## DATA ENTRIES:
=====
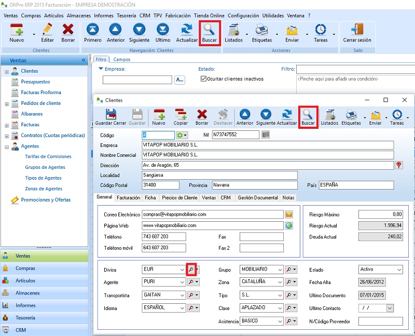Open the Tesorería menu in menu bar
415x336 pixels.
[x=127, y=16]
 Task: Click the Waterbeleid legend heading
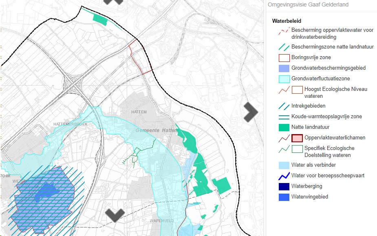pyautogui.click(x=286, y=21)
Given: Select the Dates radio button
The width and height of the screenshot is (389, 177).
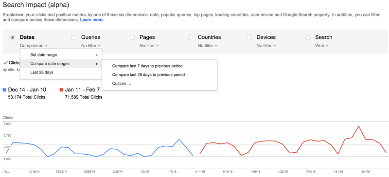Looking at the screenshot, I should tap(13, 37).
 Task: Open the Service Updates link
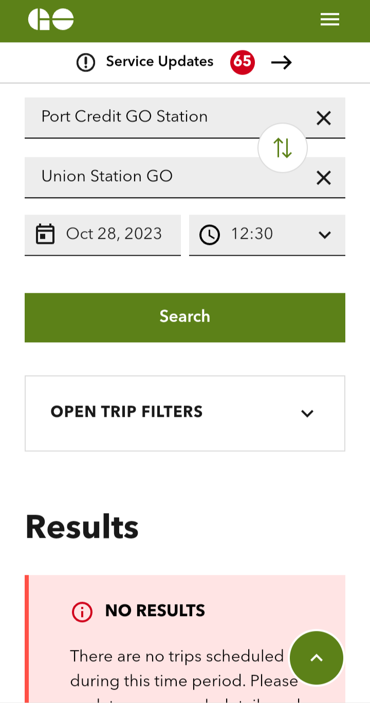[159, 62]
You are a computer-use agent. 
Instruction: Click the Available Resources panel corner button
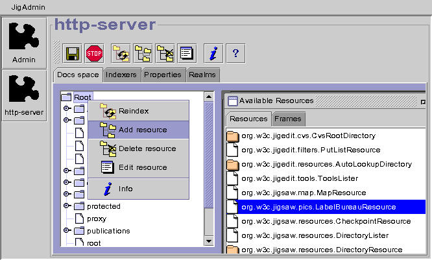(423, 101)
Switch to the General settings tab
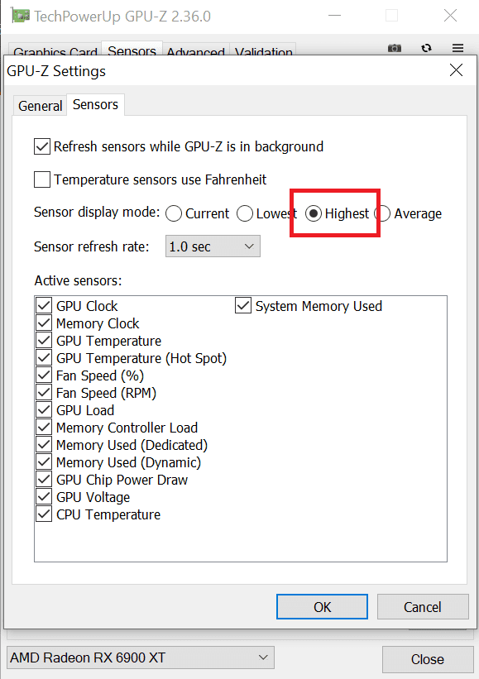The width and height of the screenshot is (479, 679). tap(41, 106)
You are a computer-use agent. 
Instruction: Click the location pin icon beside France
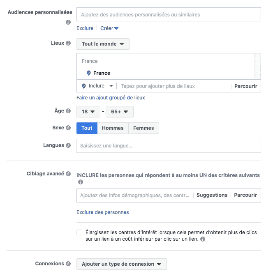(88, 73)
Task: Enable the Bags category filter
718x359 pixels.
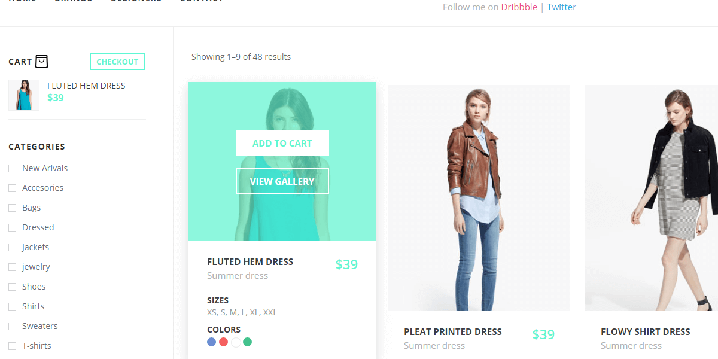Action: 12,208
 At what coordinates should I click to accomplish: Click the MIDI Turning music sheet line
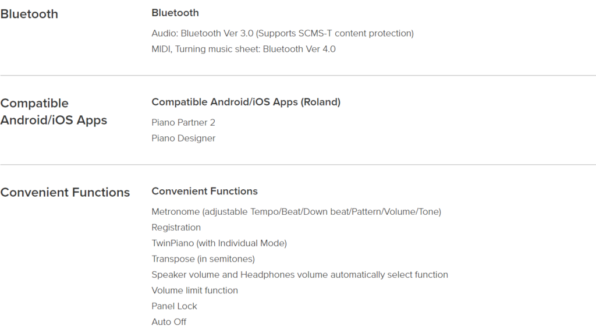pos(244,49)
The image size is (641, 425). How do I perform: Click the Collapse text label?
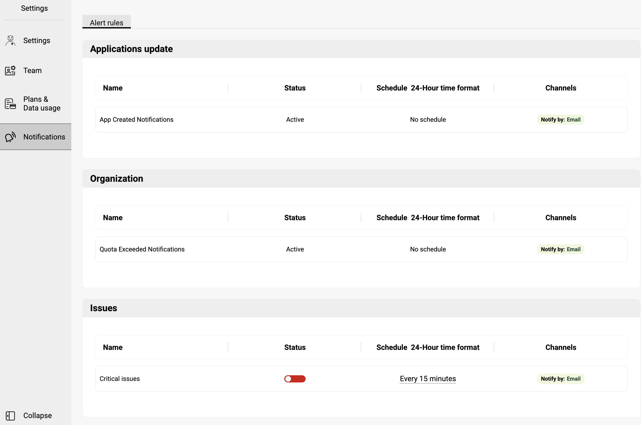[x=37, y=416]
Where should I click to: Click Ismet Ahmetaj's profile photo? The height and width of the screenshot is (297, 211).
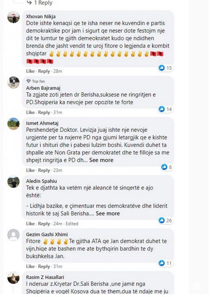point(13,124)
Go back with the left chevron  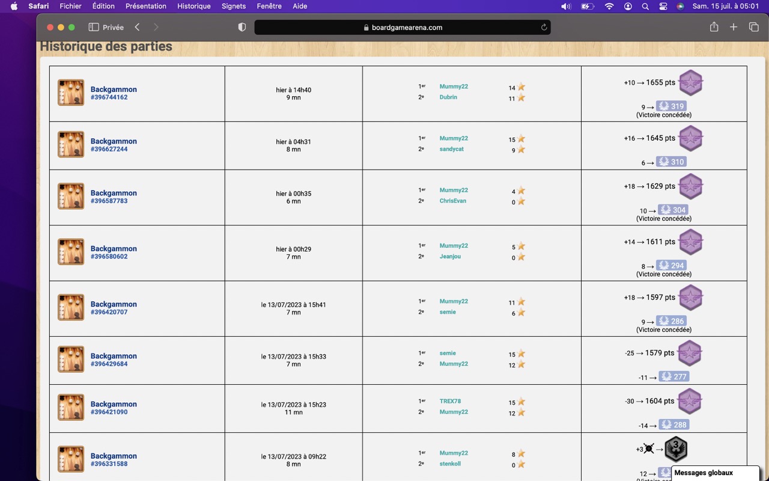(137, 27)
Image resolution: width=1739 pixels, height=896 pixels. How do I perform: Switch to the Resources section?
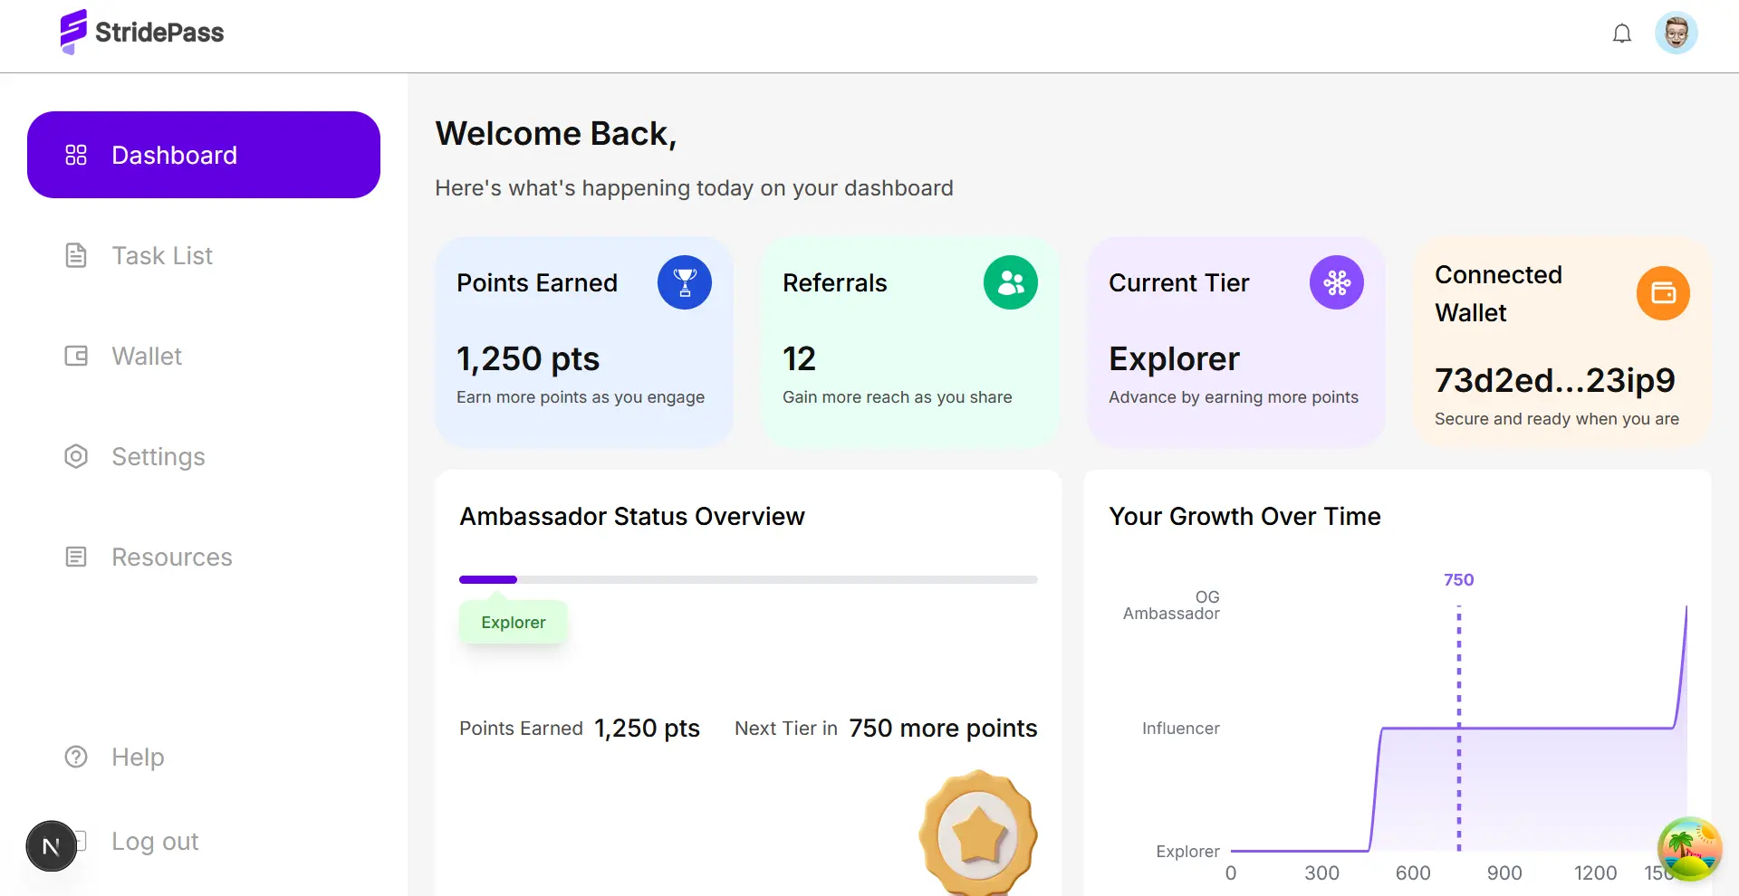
=====
## DIRECTIONS FOR THIS TASK:
Write out the stretch of entries from the line containing "Given: Select the Dates radio button" through the line containing "point(13,124)", both ends included, leaving out the pictures.

## ANSWER IN FULL:
Given: Select the Dates radio button
The width and height of the screenshot is (389, 177).
Looking at the screenshot, I should tap(13, 37).
 Task: Open the Service Updates link
[159, 62]
You are a computer-use agent. 
Instruction: Click the Available Resources panel corner button
(423, 101)
Switch to the General settings tab
The width and height of the screenshot is (479, 679). tap(41, 106)
You are a computer-use agent. 
Instruction: Click the location pin icon beside France
(88, 73)
Task: Enable the Bags category filter
718x359 pixels.
Action: 12,208
 At what coordinates should I click to accomplish: Click the MIDI Turning music sheet line
pos(244,49)
The image size is (641, 425). How do I perform: Click the Collapse text label?
[x=37, y=416]
Where should I click to: Click Ismet Ahmetaj's profile photo? The height and width of the screenshot is (297, 211).
point(13,124)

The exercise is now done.